Life on "Easy Mode" [non-China]

I came across an interesting essay which makes the analogy between being a straight white male and playing a video game on the "Easy" setting. The metaphor is a good one, but I'm skeptical about the assumption that in life, playing on the "Easy" setting is necessarily the most desirable.

According to John Scalzi, the author of the essay,
In The Real World, you don’t unlock any rewards or receive any benefit for playing on higher difficulty settings. The game is just harder, and potentially a lot less fun.
But in a video game, playing on a harder setting is frequently more fun than playing on the easiest one. Why? Often, not because doing so unlocks any rewards, but because it's more of a challenge, and many of us like challenges. Is "The Real World" any different?
This gets boring fast
Scalzi writes,
Well, here’s the other thing about The Real World: You only get to play it once. So why make it more difficult than it has to be? Your goal is to win the game, not make it difficult.
Again, I think this isn't quite true, either for video games or for real life. People don't play video games for the sake of winning them; they play to have fun. Achieving the goals of the game is only a means to that end. The goals in The Real World are probably even less important, since we don't even know what they are! How do you win the game of life? By achieving wealth? Sex? Power? Love? Wisdom? People have been arguing about that question for a long time, and don't seem likely to reach a consensus any time soon.

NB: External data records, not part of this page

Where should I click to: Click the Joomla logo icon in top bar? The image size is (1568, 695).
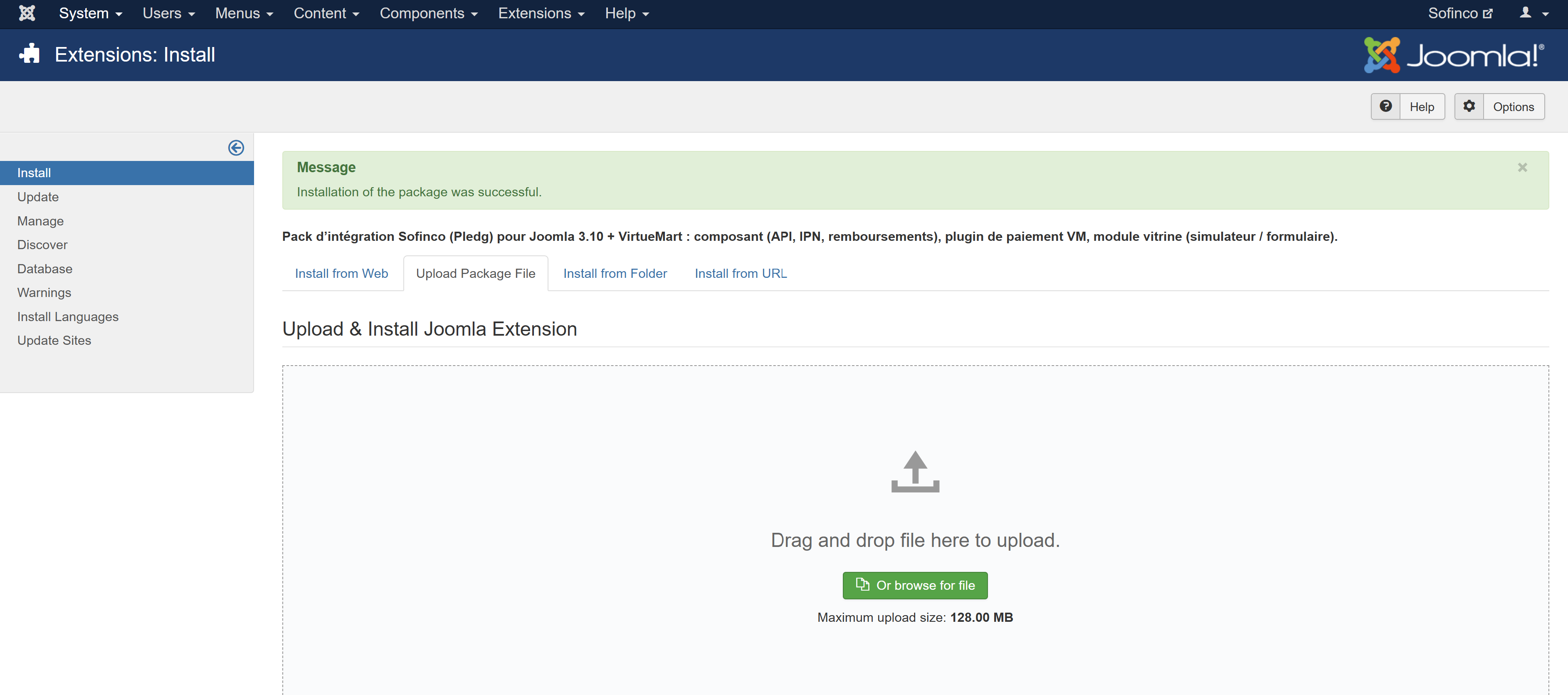(27, 13)
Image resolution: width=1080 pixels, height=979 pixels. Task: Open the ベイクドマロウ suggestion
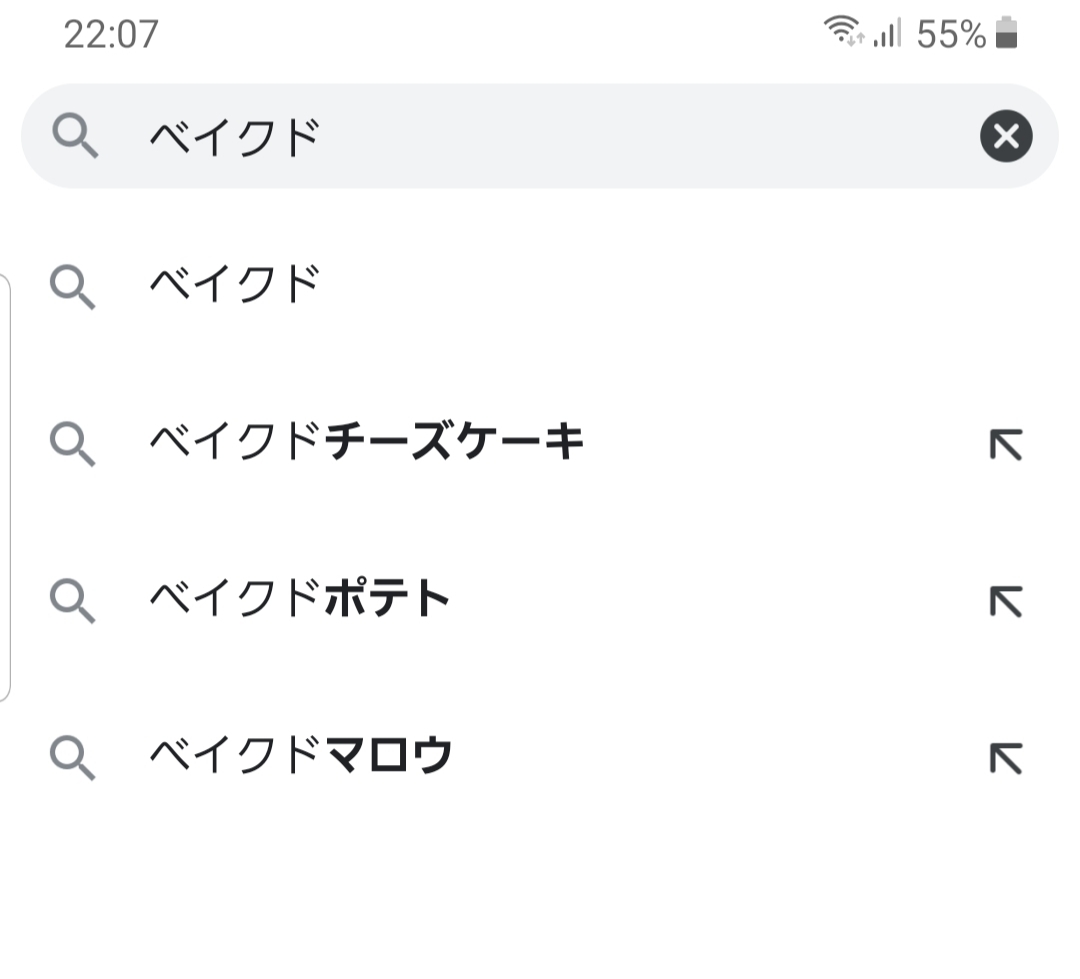pos(301,755)
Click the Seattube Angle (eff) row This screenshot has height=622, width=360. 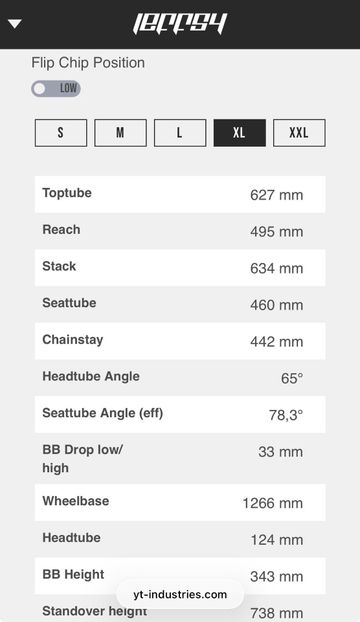(x=180, y=415)
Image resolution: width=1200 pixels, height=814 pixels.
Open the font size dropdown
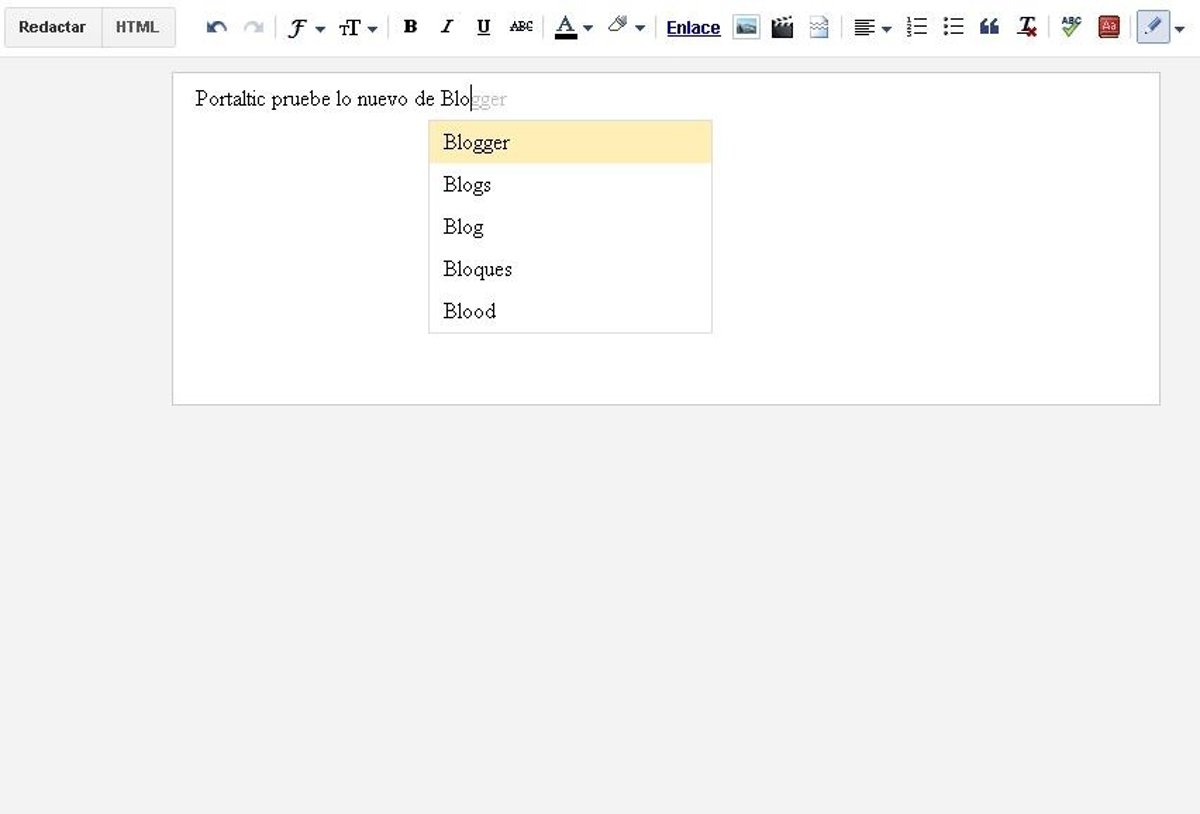358,28
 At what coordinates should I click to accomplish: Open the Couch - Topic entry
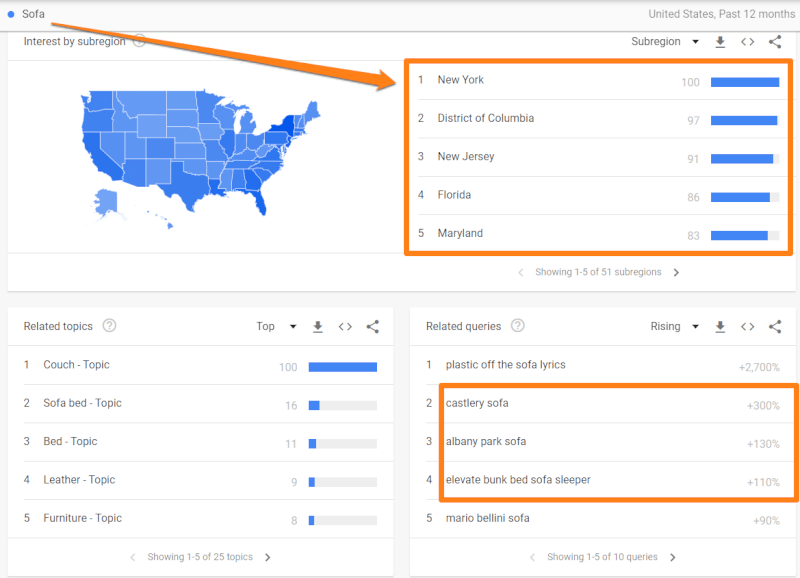coord(76,365)
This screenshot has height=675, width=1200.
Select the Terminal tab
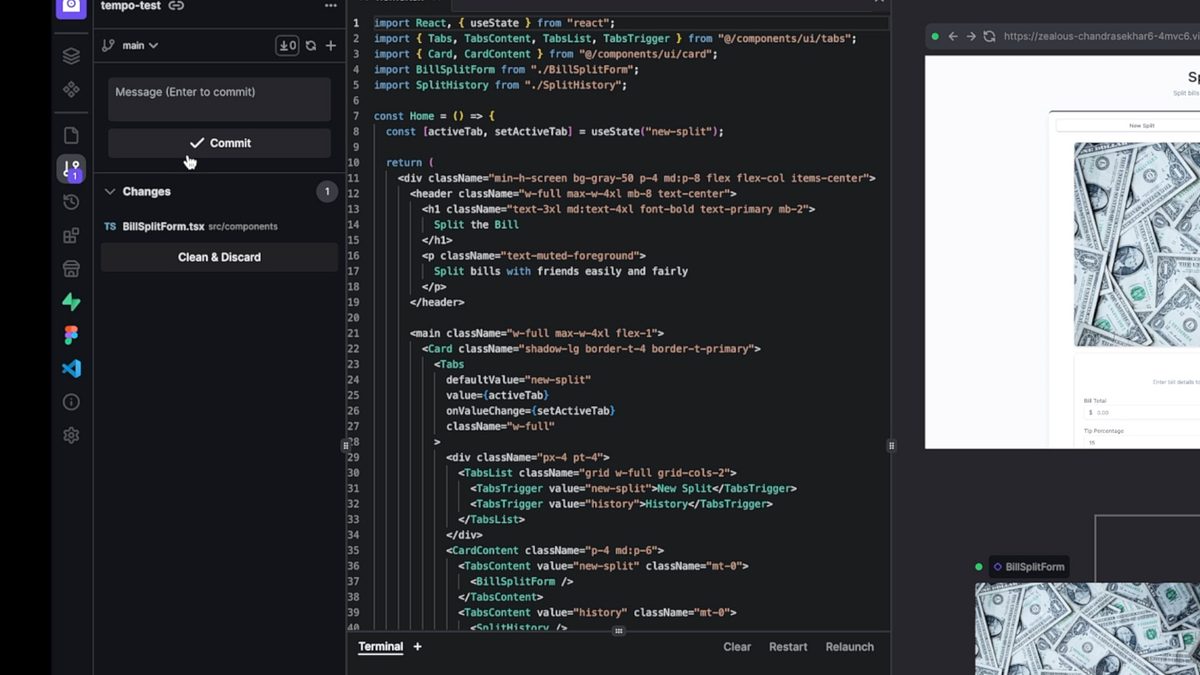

Perhaps the only thing most of us can agree on is that we want something called "happiness", which ISN'T any particular objective in the game, but is rather a BYPRODUCT of playing the game. Just as video game players don't really care about "beating the game" so much as they do about enjoying playing it, people playing The Real World aren't really looking for wealth, sexual satisfaction, power, love, or wisdom, but for the happiness they believe will come as a byproduct of achieving those things.

So what difficulty setting is most conducive to producing enjoyment/happiness? In the case of video games, I'd say that playing on a medium difficulty setting is the most fun. Too easy, and the game is boring. Too hard, and the game is no fun at all.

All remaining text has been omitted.